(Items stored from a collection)

* * * *

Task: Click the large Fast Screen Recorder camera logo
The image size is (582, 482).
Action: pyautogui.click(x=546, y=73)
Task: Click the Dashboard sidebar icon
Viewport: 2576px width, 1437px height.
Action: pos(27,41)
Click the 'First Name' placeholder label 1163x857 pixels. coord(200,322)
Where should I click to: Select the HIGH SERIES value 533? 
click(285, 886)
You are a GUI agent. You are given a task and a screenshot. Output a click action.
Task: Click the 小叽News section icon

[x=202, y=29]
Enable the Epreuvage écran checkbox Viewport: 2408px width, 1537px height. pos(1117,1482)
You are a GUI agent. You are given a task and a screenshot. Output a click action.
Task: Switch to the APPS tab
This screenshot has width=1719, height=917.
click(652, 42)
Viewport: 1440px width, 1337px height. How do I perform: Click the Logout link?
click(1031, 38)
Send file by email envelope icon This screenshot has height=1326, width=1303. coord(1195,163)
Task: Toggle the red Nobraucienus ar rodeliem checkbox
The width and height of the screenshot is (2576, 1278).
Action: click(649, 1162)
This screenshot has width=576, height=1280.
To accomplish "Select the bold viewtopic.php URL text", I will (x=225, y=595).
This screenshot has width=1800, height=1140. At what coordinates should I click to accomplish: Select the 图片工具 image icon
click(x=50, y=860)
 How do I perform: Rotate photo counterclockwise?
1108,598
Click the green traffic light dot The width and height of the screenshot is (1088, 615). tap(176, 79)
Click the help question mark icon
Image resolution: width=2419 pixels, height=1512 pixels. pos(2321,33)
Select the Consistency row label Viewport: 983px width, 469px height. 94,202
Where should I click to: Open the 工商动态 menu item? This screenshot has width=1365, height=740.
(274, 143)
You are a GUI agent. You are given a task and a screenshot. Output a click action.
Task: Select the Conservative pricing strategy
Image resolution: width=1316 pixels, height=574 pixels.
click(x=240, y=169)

* * * *

=== Task requirements ===
Copy out every item above word for word, keeping each line as it appears.

=== Reply to the exercise ===
Task: Click the large Fast Screen Recorder camera logo
The image size is (582, 482).
Action: pyautogui.click(x=546, y=73)
Task: Click the Dashboard sidebar icon
Viewport: 2576px width, 1437px height.
Action: pos(27,41)
Click the 'First Name' placeholder label 1163x857 pixels. coord(200,322)
Where should I click to: Select the HIGH SERIES value 533? 
click(285, 886)
You are a GUI agent. You are given a task and a screenshot. Output a click action.
Task: Click the 小叽News section icon

[x=202, y=29]
Enable the Epreuvage écran checkbox Viewport: 2408px width, 1537px height. pos(1117,1482)
You are a GUI agent. You are given a task and a screenshot. Output a click action.
Task: Switch to the APPS tab
This screenshot has width=1719, height=917.
click(652, 42)
Viewport: 1440px width, 1337px height. How do I perform: Click the Logout link?
click(1031, 38)
Send file by email envelope icon This screenshot has height=1326, width=1303. coord(1195,163)
Task: Toggle the red Nobraucienus ar rodeliem checkbox
The width and height of the screenshot is (2576, 1278).
Action: click(649, 1162)
This screenshot has width=576, height=1280.
To accomplish "Select the bold viewtopic.php URL text", I will (x=225, y=595).
This screenshot has width=1800, height=1140. At what coordinates should I click to accomplish: Select the 图片工具 image icon
click(x=50, y=860)
 How do I perform: Rotate photo counterclockwise?
1108,598
Click the green traffic light dot The width and height of the screenshot is (1088, 615). tap(176, 79)
Click the help question mark icon
Image resolution: width=2419 pixels, height=1512 pixels. pos(2321,33)
Select the Consistency row label Viewport: 983px width, 469px height. 94,202
Where should I click to: Open the 工商动态 menu item? This screenshot has width=1365, height=740.
(274, 143)
You are a GUI agent. You are given a task and a screenshot. Output a click action.
Task: Select the Conservative pricing strategy
Image resolution: width=1316 pixels, height=574 pixels.
click(x=240, y=169)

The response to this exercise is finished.